A new Google model is nearly perfect on automated handwriting recognition

Historical & practical use cases

  • Several commenters are excited about strong handwriting recognition, especially for:
    • 16th–18th century archival material (Conquistador accounts, colonial Spanish files, ledgers, local town records).
    • Genealogy, Renaissance Neo-Latin texts, family diaries, and children’s handwriting.
  • People describe current LLMs (Gemini 2.5 Pro/Flash, Claude, o3) already being very useful for:
    • Transcribing handwritten notes and food logs with few errors.
    • Searching, summarizing, and translating scanned historical documents.
    • Acting as research assistants via custom tooling and agents.

Skepticism about OS clones and “wild capabilities”

  • Many doubt claims that the model “codes full Windows/Apple OSes, 3D software, emulators” from one prompt:
    • Most likely outputs are web-based UI clones (HTML/CSS/JS) that resemble OS desktops, not kernels.
    • With abundant open-source OSes and emulators on GitHub, such results may be remixing or near-copying, not deep novelty.
  • Some see this as classic social-media hype and suspect astroturfing and engagement farming around new model launches.

Novelty, reasoning, and “stochastic parrots”

  • Long debate over whether LLMs:
    • Only interpolate from training data vs. genuinely extrapolate and create novel solutions.
    • Are “just next-token predictors” vs. systems that necessarily build internal world models to predict well.
  • Examples used on the “they reason” side:
    • Math Olympiad-style problem solving.
    • Material-physics intuitions (“can X cut through Y?”).
    • Multi-document code or research synthesis.
  • Critics respond that:
    • Impressive feats often align with dense training coverage (e.g., NES emulators, sugar loaves, ledgers).
    • There are no clear signs yet of breakthroughs comparable to relativity or the transistor.

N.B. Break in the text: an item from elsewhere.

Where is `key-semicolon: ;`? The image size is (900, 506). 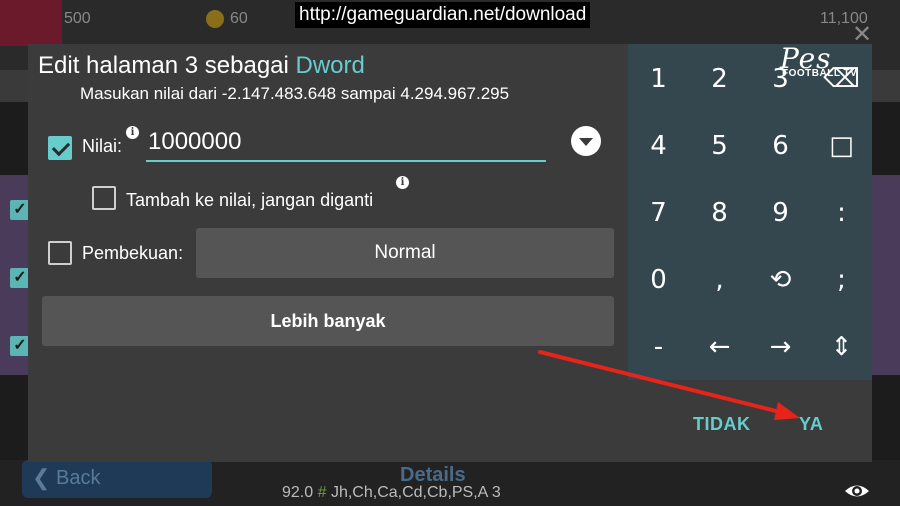 key-semicolon: ; is located at coordinates (842, 280).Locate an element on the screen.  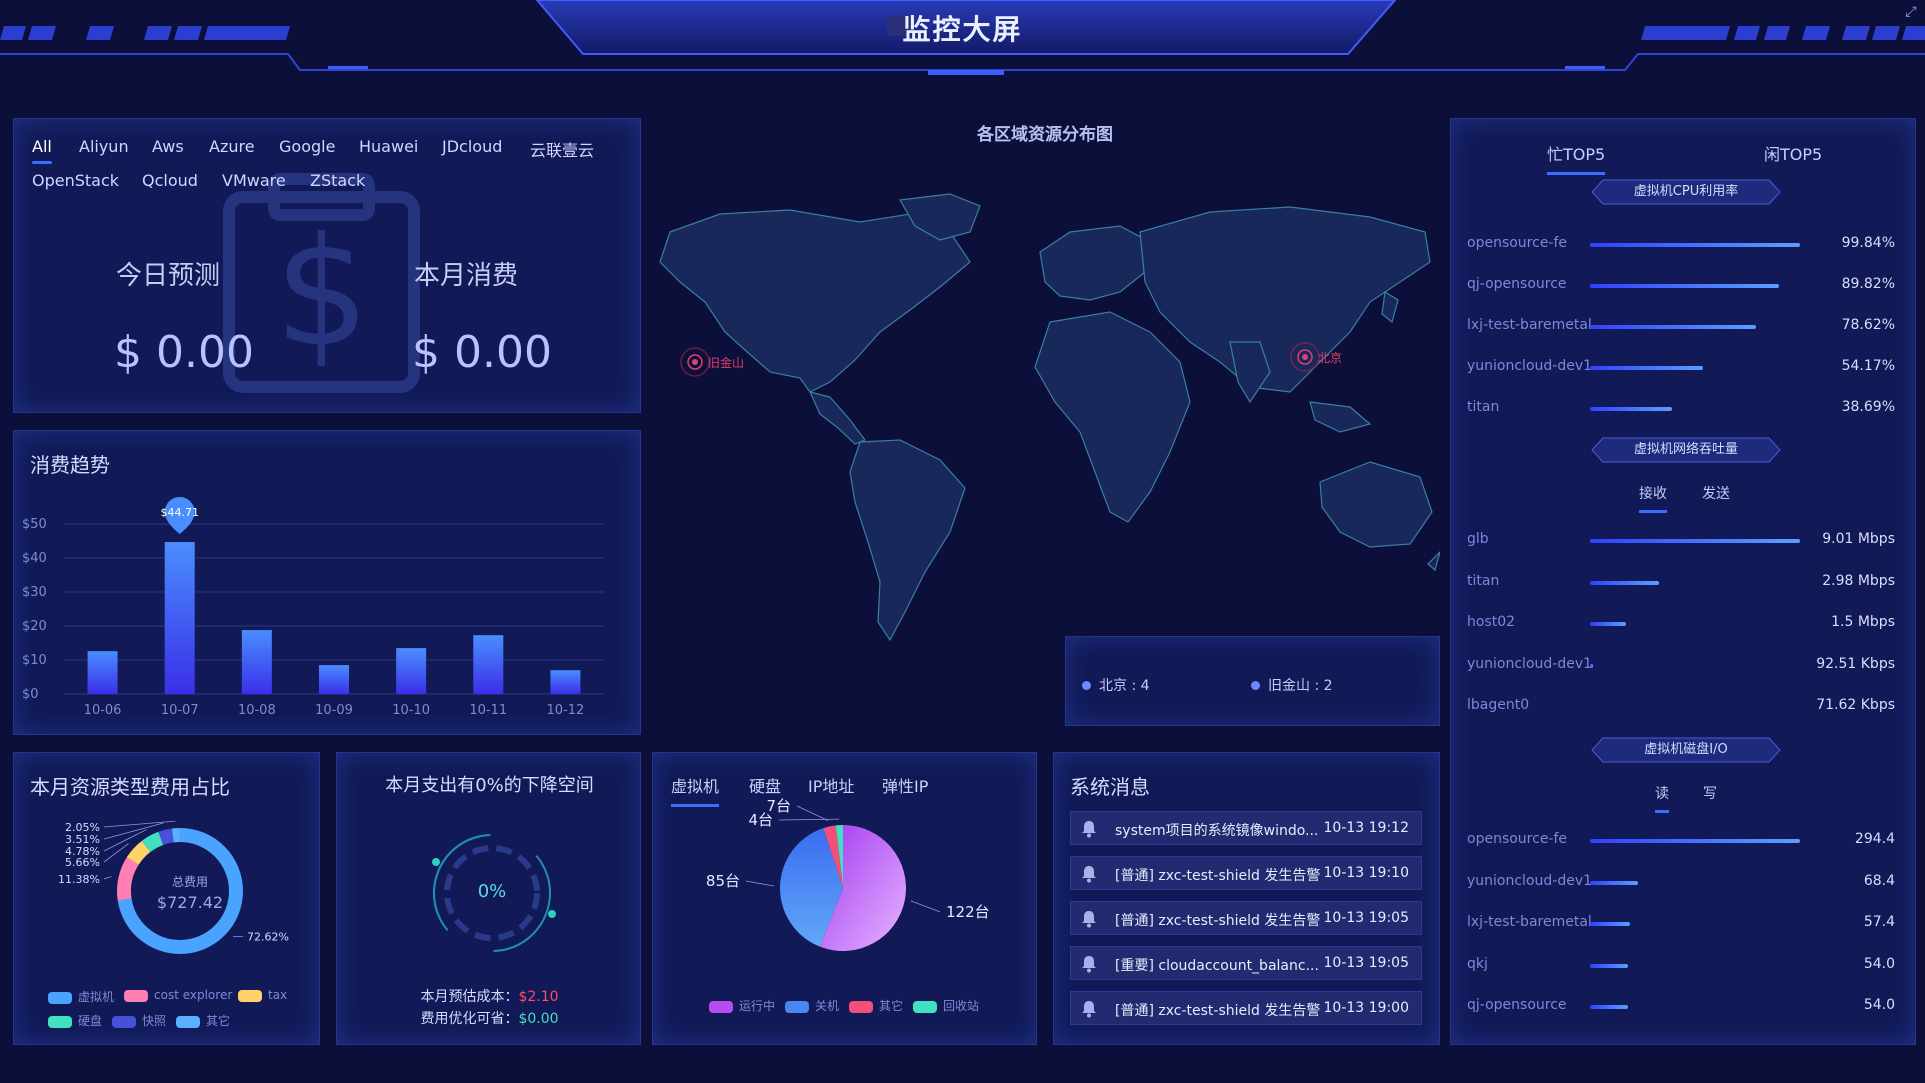
rank-name: lbagent0 is located at coordinates (1498, 705).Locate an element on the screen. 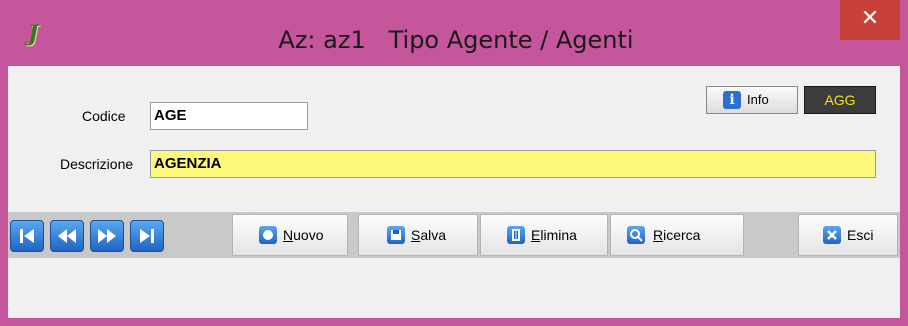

Handwriting example and trust issues

  • The sugar-loaf ledger case that impressed the author is heavily debated:
    • Alternatives: the model may have simply seen the space (“14 5”), recognized period notation, or drawn on prior examples of typical loaf weights.
    • Regardless, it violated the explicit instruction to transcribe “exactly as written,” which some see as a reliability red flag.
  • Historians worry about:
    • Being subtly biased by AI “guesses” in ambiguous passages.
    • Using models on primary sources without strong provenance and error-characterization.

Concerns about hype, regressions, and evaluation

  • Many find the article hyperbolic, with marketing-style language about “emergent abstract reasoning.”
  • Several users report:
    • Earlier Gemini 2.5 Pro previews feeling stronger than later releases, possibly due to cost optimizations.
    • Models that once worked well for research later hallucinating sources or references.
  • There’s interest in standardized handwriting benchmarks; some are surprised none are widely cited.